Brief:
Pick out every line in the records below that contains the word "menu", and copy each of those lines.

Material shown:

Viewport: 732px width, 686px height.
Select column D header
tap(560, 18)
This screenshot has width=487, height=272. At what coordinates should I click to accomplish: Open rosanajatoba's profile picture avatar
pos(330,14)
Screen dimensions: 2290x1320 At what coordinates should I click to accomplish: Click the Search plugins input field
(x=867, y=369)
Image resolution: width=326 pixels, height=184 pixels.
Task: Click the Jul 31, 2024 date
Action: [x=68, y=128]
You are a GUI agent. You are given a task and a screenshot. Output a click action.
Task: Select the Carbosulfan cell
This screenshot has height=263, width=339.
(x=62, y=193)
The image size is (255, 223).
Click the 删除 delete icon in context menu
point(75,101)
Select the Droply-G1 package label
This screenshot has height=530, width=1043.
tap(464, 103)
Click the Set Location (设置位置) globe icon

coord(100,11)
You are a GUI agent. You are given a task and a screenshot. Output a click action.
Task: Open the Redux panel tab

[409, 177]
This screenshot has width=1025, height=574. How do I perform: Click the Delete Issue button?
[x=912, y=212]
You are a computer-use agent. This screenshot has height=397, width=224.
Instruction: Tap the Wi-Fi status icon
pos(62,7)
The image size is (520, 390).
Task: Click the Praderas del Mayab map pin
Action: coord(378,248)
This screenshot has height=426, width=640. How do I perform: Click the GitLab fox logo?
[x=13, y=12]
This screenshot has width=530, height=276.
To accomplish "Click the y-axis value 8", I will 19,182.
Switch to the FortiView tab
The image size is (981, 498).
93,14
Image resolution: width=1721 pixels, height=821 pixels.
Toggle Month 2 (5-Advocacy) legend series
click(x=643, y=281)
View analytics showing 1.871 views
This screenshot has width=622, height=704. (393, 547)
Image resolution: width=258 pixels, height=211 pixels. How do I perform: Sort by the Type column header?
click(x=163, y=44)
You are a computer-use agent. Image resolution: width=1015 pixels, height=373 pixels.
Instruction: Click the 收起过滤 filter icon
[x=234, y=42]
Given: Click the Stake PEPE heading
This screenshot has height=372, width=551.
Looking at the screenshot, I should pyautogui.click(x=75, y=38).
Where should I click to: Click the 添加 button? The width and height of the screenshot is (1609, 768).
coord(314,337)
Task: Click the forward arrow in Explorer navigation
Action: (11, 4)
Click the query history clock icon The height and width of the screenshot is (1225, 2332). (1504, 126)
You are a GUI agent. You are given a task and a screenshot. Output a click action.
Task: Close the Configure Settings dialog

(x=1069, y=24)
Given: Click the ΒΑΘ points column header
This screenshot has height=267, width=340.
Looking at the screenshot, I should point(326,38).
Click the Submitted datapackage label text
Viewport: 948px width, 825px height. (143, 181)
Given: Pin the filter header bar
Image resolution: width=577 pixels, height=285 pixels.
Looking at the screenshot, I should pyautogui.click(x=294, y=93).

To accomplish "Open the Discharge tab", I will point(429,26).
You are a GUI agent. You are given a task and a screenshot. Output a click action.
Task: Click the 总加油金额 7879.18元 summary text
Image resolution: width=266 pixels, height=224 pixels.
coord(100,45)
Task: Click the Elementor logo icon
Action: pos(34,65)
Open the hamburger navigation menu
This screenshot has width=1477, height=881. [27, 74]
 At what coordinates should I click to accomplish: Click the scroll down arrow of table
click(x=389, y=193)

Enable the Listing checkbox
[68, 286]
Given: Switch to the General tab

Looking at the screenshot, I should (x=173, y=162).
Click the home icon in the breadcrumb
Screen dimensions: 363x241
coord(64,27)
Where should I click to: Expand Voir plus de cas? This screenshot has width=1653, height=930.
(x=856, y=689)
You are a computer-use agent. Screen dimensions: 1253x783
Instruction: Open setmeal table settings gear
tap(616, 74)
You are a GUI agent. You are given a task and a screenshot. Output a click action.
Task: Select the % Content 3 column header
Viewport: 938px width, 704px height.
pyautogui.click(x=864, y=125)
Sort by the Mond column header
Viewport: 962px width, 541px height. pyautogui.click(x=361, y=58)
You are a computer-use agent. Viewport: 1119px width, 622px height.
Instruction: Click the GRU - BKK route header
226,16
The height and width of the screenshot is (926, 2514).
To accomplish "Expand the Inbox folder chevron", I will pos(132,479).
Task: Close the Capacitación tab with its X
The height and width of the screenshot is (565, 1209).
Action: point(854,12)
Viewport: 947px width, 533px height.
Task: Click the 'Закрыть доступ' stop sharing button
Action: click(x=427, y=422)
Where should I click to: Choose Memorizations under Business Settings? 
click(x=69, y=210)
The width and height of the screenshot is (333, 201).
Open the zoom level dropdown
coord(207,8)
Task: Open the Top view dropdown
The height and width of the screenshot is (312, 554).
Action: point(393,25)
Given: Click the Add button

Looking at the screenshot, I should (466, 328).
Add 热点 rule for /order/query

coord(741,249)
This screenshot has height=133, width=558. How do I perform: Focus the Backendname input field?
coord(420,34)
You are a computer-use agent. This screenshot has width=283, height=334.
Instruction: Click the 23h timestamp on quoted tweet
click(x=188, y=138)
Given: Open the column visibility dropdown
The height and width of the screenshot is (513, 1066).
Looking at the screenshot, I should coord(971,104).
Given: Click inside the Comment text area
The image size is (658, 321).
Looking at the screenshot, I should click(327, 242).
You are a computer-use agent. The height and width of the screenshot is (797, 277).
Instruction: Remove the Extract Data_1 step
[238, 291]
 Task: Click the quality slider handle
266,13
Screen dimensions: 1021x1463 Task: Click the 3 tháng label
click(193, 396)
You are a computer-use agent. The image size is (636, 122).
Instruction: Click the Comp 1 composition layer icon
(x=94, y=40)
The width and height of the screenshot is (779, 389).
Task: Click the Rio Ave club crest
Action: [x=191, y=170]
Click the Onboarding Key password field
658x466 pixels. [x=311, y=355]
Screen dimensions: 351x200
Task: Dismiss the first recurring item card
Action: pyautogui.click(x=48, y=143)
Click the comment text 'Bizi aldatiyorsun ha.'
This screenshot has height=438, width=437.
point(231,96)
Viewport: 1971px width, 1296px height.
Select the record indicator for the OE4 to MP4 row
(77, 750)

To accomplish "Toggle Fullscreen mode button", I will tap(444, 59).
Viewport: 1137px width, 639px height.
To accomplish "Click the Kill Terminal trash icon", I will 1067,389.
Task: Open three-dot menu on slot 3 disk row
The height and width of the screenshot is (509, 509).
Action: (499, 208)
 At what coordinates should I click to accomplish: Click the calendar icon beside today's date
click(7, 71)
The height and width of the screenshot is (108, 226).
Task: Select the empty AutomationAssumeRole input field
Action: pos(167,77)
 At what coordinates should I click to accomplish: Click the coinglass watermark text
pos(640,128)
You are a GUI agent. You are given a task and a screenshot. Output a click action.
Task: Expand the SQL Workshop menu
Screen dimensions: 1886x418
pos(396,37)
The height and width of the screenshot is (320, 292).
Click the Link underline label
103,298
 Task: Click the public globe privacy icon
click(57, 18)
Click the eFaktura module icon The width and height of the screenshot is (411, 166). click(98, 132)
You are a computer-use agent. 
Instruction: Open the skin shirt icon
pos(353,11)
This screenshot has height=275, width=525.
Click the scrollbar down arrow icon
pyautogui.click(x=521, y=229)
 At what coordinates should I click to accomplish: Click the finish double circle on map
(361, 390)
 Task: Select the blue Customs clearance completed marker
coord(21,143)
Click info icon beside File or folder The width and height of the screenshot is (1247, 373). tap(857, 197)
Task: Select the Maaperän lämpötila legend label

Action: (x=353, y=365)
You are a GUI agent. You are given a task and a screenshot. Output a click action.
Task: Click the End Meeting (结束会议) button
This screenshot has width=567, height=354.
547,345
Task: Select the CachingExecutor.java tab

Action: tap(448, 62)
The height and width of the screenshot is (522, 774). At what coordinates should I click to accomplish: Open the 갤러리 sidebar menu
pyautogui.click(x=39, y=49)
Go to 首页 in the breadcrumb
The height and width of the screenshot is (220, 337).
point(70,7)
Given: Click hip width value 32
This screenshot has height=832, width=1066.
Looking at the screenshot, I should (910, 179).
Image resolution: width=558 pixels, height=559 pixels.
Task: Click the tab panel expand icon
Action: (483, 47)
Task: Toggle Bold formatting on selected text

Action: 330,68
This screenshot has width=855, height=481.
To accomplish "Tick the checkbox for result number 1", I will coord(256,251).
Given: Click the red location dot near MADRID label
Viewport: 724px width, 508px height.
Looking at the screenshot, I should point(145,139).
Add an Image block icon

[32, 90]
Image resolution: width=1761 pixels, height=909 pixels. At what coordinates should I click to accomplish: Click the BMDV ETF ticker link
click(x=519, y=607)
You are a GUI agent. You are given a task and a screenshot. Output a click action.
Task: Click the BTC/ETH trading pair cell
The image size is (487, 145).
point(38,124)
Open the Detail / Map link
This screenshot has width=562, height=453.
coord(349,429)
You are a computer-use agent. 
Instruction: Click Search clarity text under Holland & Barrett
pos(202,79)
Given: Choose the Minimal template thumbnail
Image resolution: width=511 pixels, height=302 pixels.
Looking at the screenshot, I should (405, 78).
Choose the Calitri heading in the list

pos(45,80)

Solution for this task:
Click the 删除 delete icon in context menu
Open the hamburger navigation menu
Task: Open three-dot menu on slot 3 disk row
Task: Expand the SQL Workshop menu
The height and width of the screenshot is (522, 774). At what coordinates should I click to accomplish: Open the 갤러리 sidebar menu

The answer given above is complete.